Chelsea Wolfe – Abyss
On her fifth studio album, Abyss, Chelsea Wolfe really saw fit to deliver on the promise of its title; releasing easily the heaviest album of her career. However, more so than that, Wolfe was able to perfectly encapsulate the surrealist trauma of experiencing sleep paralysis – something that has troubled Wolfe for many years.
Over the course of its near hour runtime the album bears down on you with a suffocating, sitting on your chest heaviness (‘Carrion Flowers’, ‘Dragged Out’), but ebbs and flows with the struggle in and out of consciousness through an ethereal sense of loss of time and place (‘Maw’, ‘Grey Days’).
The album is equal parts brutal and beautiful, sometimes in the space of a single track (‘Iron Moon’, ‘After the Fall’). Whilst it veers further into her metal inclinations than she’s gone before, Wolfe manages to maintain the presence of her plethora of genre influences, from folk to electronica, and create a dreamlike collage of styles – albeit it one coloured in blacks, greys, and moonlight white.
Chubby gremlin in charge of this place. Won't know peace until I have Titanfall 3 in my hands.
Alabama Shakes – Sound and Colour
Alabama Shakes have enjoyed a great year, buoyed by finding the mainstream coverage they deserve with their sophomore effort, Sound and Colour. That more people haven’t found and appreciated the album is a crying shame as it’s such a genre-bending thing of beauty that probably the weird cat next door would even bop along to it.
The hooks are catchy and the voice delivering them, the effortlessly smooth Brittany Howard, has to go down as one of the industry’s best. The power and range which she projects is simply stunning at times, ranging from the vulnerable to the triumphant, making tracks like ‘I Don’t Wanna Fight’ just that extra bit essential and inescapable from your mind.
Action Bronson – Mr. Wonderful
I have this dream of myself as a professional wrestler making his way to the ring to the sound of Action Bronson’s Easy Rider. That’s a weird admission to make, but honestly, any of the tracks from Bronson’s first full-length album could provide the soundtrack to my odd wrestling fantasies – each are anthemic and irresistibly full of hooks and passion.
Bronson’s delivery ranges from the laidback to the intense; it’s clear that he’s a man on a mission to prove that he isn’t all hype and bluster. One of 2015’s most involving albums, Mr. Wonderful managed to get me invested back into rap music again with aplomb. Here’s hoping his follow-up is just as fantastic.
Ghostpoet – Shedding Skin
An artist that defies allowing himself to be compartmentalised into a genre, Ghostpoet’s thoughtful, intricate lyrics provide the skeleton for fantastic production on one of the best albums of the year, Shedding Skin. It might not be for everyone, especially if you’re looking for that one party anthem to make everyone lose their shit, but if you have a spare hour, lose yourself in the everyday stories this modern genius weaves.
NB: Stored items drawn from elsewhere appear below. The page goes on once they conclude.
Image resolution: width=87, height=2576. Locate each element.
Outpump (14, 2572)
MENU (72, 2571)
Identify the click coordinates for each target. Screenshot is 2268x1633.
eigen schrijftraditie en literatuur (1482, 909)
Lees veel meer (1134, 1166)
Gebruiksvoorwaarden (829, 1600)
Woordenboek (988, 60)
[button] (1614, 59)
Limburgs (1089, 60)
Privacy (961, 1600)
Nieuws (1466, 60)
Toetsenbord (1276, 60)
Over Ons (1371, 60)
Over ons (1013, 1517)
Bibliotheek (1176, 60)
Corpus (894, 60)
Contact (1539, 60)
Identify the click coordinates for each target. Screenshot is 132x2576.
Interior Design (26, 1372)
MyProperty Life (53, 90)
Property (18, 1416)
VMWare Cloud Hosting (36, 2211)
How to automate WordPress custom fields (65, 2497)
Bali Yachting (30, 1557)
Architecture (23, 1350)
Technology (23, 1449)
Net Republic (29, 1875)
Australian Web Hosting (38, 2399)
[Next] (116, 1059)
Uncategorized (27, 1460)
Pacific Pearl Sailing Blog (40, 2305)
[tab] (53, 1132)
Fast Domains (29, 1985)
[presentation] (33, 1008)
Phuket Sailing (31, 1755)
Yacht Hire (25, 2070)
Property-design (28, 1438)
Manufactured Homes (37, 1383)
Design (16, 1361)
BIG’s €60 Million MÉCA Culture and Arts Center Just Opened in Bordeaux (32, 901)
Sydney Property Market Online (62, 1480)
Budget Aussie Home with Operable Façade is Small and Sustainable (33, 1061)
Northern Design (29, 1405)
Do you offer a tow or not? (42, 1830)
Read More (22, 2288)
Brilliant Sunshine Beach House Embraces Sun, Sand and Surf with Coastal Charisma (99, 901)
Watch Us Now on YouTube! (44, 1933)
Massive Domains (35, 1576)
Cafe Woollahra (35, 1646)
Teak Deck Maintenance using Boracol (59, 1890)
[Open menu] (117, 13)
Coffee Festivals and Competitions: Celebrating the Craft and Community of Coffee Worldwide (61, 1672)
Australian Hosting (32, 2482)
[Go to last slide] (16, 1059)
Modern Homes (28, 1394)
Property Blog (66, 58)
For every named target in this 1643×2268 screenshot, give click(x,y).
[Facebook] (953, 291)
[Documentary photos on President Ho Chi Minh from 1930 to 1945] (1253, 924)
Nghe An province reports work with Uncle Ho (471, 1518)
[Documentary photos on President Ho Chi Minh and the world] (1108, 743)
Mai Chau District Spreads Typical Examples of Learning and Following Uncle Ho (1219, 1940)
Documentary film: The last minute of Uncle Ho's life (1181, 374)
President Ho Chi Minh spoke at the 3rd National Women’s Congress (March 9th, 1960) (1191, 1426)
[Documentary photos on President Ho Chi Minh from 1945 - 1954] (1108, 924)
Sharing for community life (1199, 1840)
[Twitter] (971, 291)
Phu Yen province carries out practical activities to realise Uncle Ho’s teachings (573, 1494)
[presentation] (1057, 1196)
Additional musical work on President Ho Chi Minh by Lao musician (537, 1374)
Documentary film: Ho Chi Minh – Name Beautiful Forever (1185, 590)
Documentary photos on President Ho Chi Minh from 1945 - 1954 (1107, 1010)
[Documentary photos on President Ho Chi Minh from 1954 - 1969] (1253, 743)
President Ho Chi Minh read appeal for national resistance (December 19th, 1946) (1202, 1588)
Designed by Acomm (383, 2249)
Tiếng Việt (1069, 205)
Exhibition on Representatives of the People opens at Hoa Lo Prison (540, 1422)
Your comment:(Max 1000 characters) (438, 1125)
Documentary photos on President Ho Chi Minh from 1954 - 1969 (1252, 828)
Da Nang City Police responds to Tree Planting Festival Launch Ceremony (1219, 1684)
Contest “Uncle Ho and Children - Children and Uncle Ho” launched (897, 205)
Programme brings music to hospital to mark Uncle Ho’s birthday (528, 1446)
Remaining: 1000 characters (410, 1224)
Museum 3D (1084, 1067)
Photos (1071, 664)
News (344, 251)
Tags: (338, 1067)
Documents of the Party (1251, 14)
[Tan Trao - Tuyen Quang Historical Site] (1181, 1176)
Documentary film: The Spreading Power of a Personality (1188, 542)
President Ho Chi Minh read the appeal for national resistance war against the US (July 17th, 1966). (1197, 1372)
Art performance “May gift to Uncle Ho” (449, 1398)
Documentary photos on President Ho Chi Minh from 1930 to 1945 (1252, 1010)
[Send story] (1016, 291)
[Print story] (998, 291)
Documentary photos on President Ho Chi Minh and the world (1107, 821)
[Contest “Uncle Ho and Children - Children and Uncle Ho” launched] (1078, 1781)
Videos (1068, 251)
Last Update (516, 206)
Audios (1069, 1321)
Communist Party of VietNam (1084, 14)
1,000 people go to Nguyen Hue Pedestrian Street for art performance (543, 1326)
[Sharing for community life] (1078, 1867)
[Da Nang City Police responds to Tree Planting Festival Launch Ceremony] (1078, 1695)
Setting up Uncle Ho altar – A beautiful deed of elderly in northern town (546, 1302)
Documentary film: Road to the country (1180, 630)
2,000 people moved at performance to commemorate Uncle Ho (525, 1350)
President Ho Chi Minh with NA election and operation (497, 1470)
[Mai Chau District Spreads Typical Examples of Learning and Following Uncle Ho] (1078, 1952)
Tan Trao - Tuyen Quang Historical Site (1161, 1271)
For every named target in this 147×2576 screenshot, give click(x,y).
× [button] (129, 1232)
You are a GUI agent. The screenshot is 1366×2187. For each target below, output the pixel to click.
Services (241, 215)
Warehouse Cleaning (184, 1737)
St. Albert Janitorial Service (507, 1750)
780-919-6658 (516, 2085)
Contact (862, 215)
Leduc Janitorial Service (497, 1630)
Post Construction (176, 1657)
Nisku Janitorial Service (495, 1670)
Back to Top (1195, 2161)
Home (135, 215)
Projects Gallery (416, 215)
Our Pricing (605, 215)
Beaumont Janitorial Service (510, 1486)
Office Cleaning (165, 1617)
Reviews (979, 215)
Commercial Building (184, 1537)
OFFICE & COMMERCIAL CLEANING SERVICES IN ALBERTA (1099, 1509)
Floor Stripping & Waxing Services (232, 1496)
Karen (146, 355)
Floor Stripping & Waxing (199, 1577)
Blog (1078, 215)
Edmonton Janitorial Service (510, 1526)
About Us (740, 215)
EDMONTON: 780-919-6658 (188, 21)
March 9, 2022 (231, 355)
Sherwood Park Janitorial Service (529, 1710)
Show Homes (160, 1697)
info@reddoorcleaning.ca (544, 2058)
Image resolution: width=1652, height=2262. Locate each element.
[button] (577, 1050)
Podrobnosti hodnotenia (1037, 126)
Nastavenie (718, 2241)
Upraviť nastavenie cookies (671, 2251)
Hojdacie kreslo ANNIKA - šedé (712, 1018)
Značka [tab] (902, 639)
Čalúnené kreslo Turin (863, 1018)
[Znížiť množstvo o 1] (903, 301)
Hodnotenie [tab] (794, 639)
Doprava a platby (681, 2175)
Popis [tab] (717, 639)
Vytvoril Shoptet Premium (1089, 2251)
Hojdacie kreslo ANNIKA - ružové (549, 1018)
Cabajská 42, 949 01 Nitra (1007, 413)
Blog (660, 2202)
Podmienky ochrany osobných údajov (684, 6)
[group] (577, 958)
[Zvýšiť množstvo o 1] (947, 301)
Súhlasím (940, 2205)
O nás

Leon Bridges – Coming Home
Whether your mum likes him or not shouldn’t detract from the fact that Leon Bridges’ soul-infused ‘Coming Home’ is one of the best albums of 2015. In a modern age of music where every other song has to be accompanied by an obnoxious horn and production tweaking that borders on the obsessive, Bridges takes it back to what it should be all about – the lyrics and melodies.
You won’t find a more heartwarming collection of songs this year than on this fantastic debut effort. Don’t let the popular consensus stop you from listening to one of the best voices of a generation because you will lose hipster points.